A nova pesquisa Datafolha revela uma disputa presidencial cada vez mais concentrada entre Luiz Inácio Lula da Silva (PT) e Flávio Bolsonaro (PL). No cenário estimulado de primeiro turno, Lula aparece com 39% das intenções de voto, enquanto Flávio chega a 35%. A diferença caiu em relação ao levantamento anterior, mas os recortes regionais, econômicos, religiosos e sociais mostram um país profundamente dividido.

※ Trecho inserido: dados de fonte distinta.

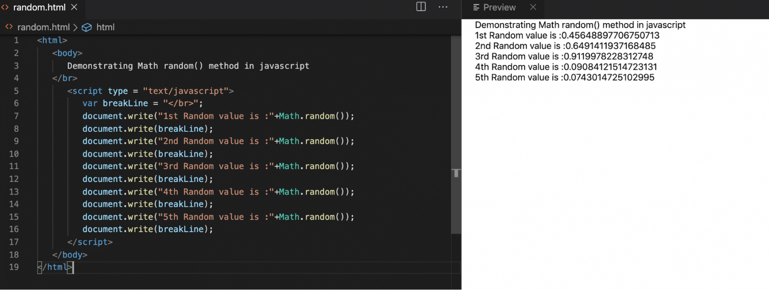
Task: Select the random.html editor tab
Action: (39, 7)
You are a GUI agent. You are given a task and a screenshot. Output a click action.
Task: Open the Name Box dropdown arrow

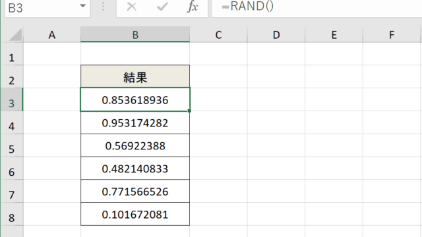(83, 6)
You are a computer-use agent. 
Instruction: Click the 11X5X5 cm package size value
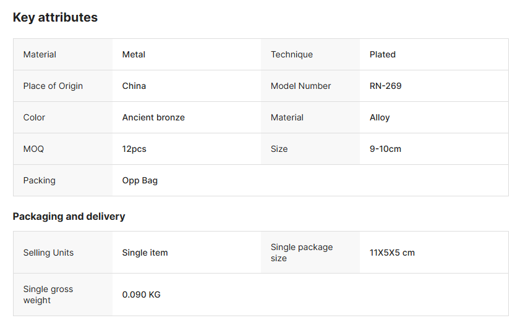coord(392,253)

A pesquisa foi realizada entre 8 e 10 de setembro, com 2.002 eleitores de 16 anos ou mais, em 125 municípios. A margem de erro é de dois pontos percentuais para mais ou para menos, com nível de confiança de 95%. O levantamento foi contratado pela Globo e pela Folha de S.Paulo e registrado no Tribunal Superior Eleitoral sob o protocolo BR-01833/2026.

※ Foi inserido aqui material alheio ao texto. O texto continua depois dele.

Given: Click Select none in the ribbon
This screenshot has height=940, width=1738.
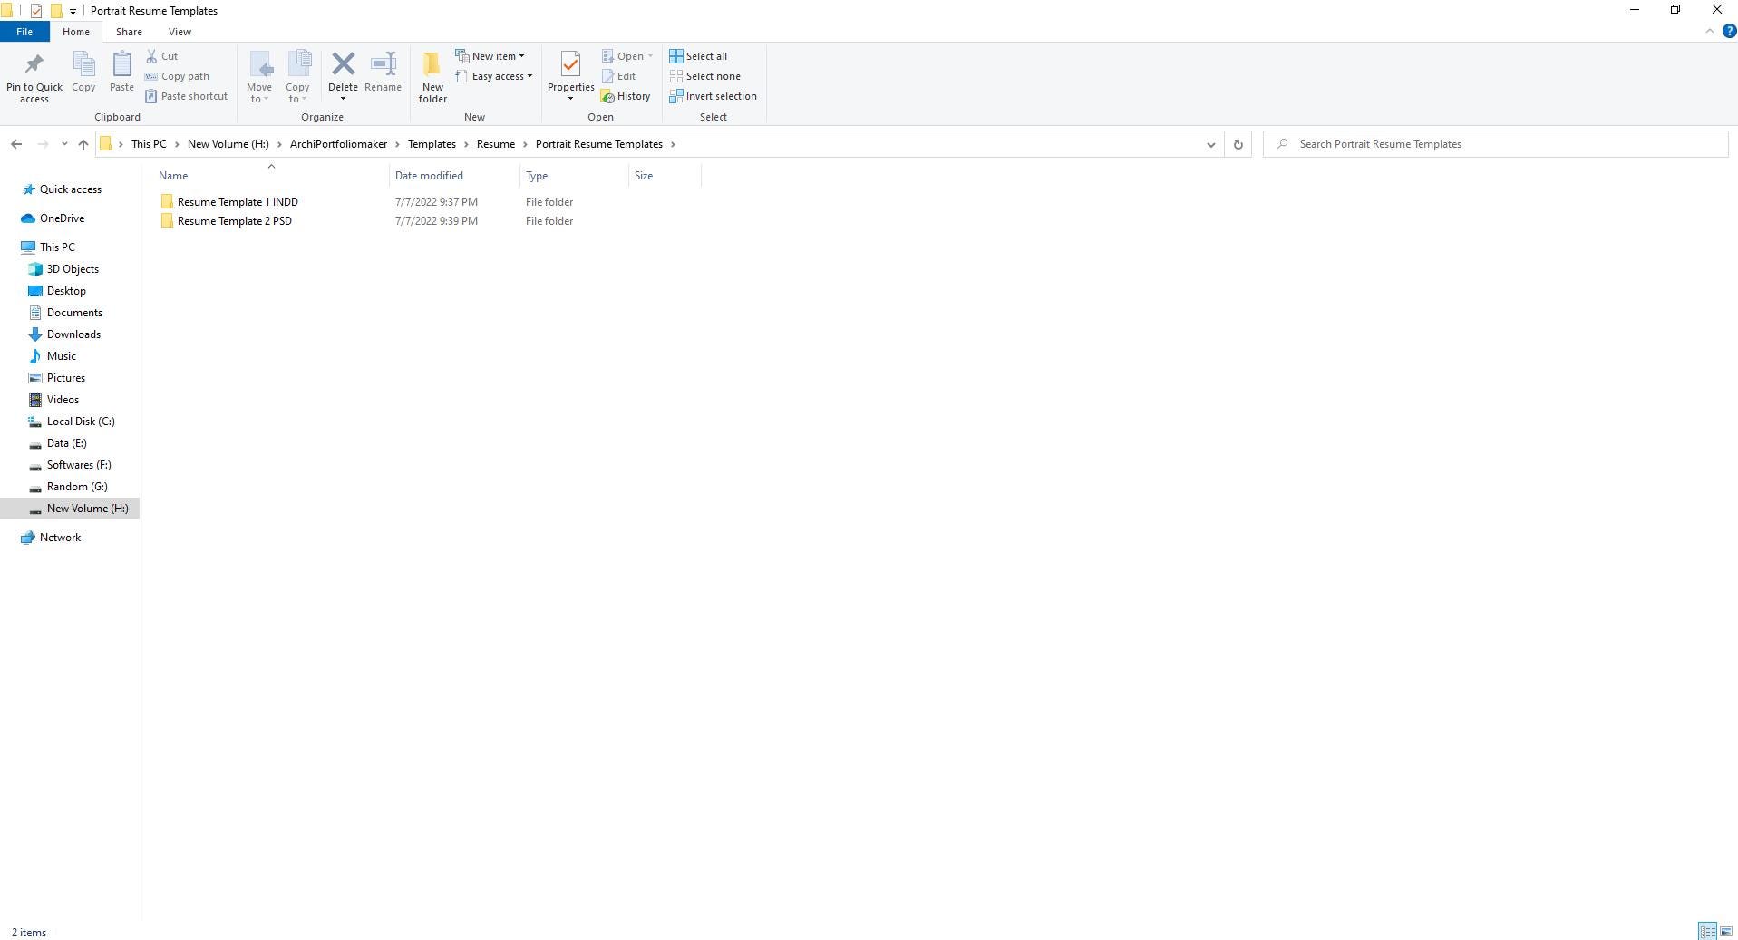Looking at the screenshot, I should (x=704, y=76).
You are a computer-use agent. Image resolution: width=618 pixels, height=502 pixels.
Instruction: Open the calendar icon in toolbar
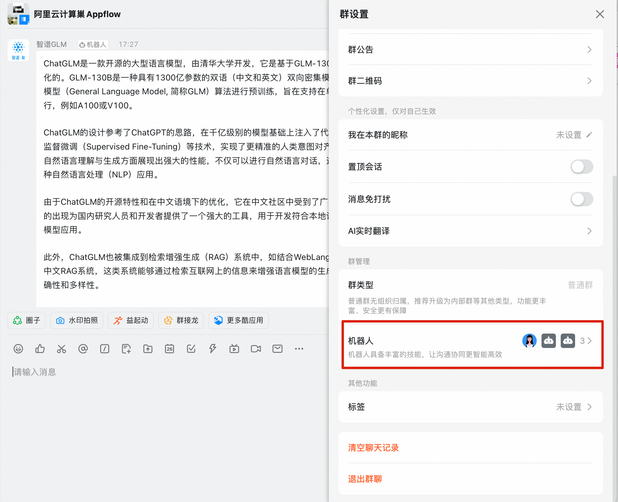pyautogui.click(x=170, y=349)
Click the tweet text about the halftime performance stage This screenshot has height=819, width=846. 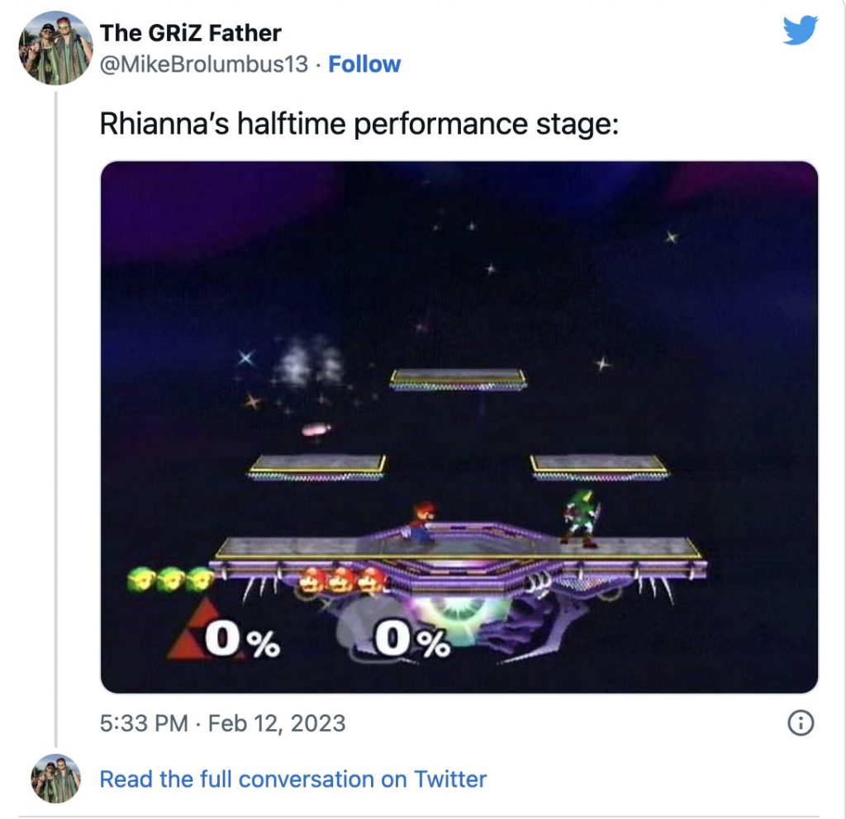pyautogui.click(x=359, y=124)
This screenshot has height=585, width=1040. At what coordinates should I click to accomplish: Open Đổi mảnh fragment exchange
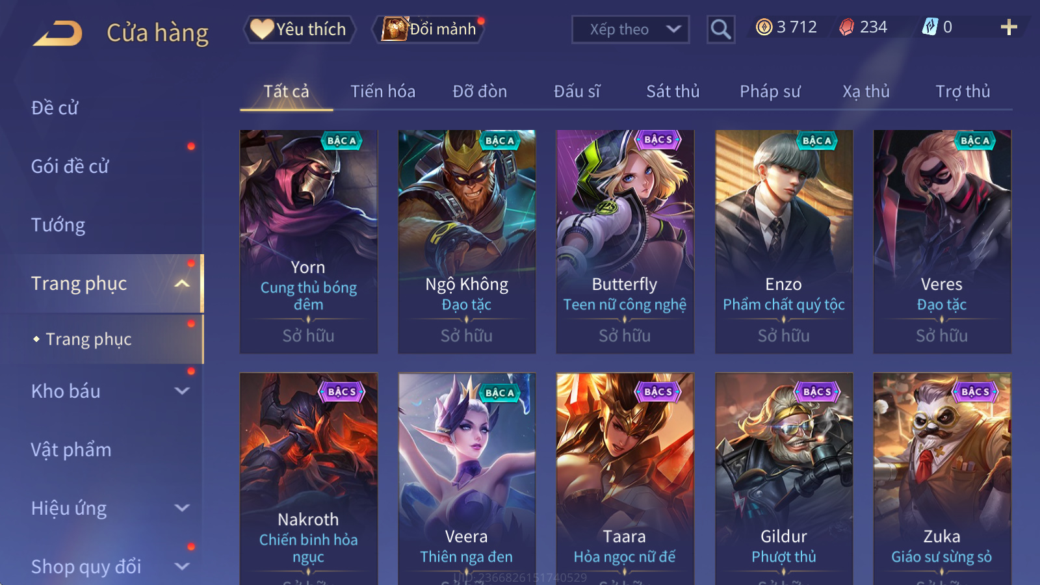429,29
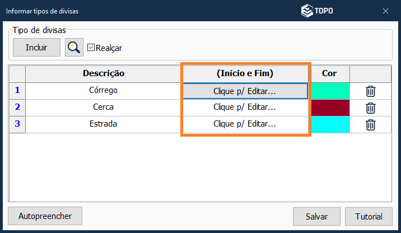Image resolution: width=401 pixels, height=233 pixels.
Task: Change the dark red Cerca color swatch
Action: coord(330,108)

No primeiro turno, depois de Lula e Flávio aparecem Augusto Cury (Avante), com 6%; Ronaldo Caiado (PSD), com 4%; Renan Santos (Missão), com 3%; e Romeu Zema (Novo), com 2%. Samara Martins (UP), Rui Costa Pimenta (PCO), Clariana Barão (DC) e Edmilson Costa (PCB) registram 1% cada. Brancos, nulos e nenhum candidato somam 6%, enquanto 4% dos entrevistados ainda estão indecisos.

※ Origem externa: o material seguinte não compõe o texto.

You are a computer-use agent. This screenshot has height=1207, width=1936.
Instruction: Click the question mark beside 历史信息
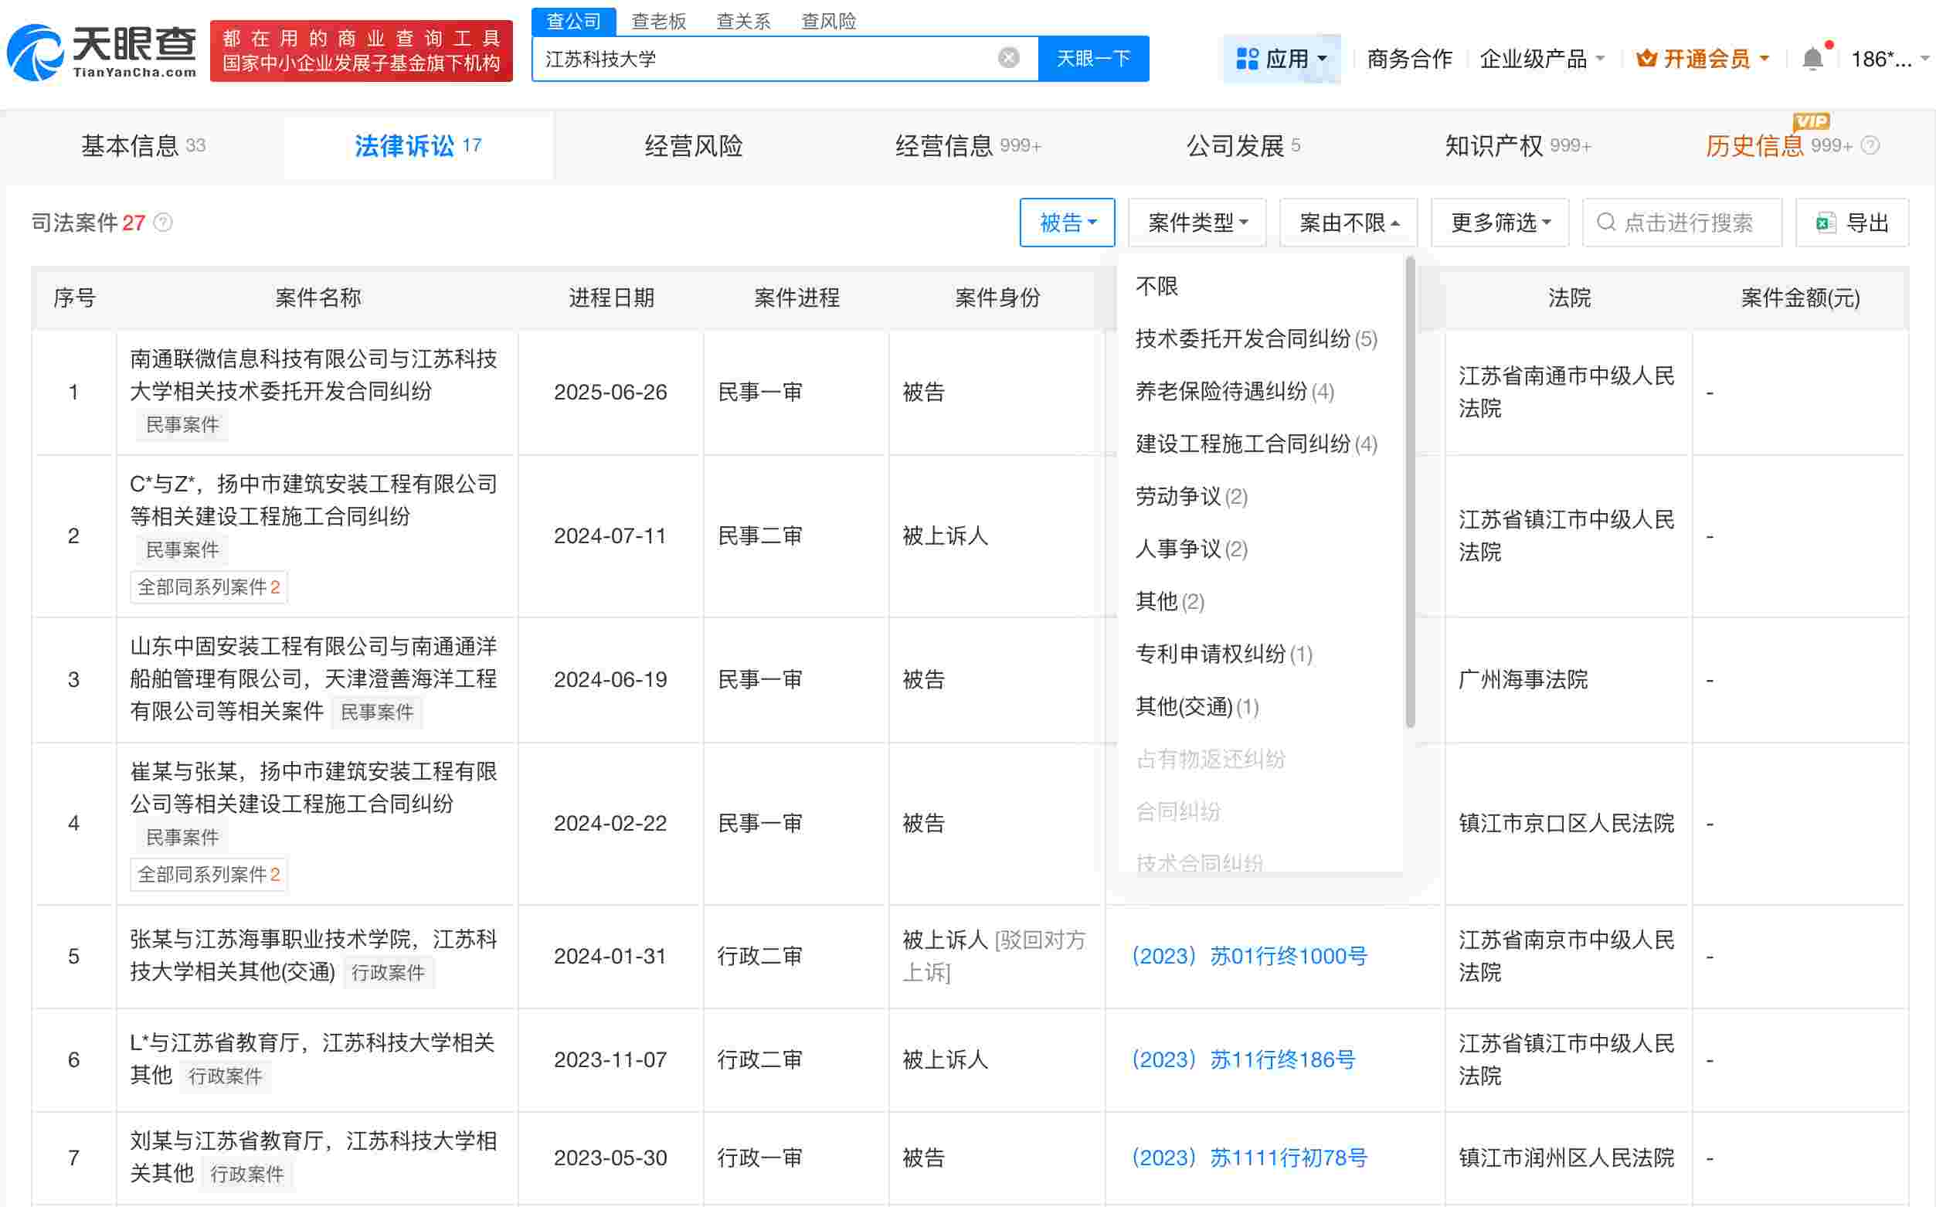click(1871, 146)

A evolução dos dois principais candidatos chama atenção. Na pesquisa anterior, realizada em 3 de setembro, Lula tinha 38% e Flávio Bolsonaro, 33%. Agora, o presidente oscilou para 39%, enquanto o senador avançou para 35%, reduzindo a distância de cinco para quatro pontos percentuais.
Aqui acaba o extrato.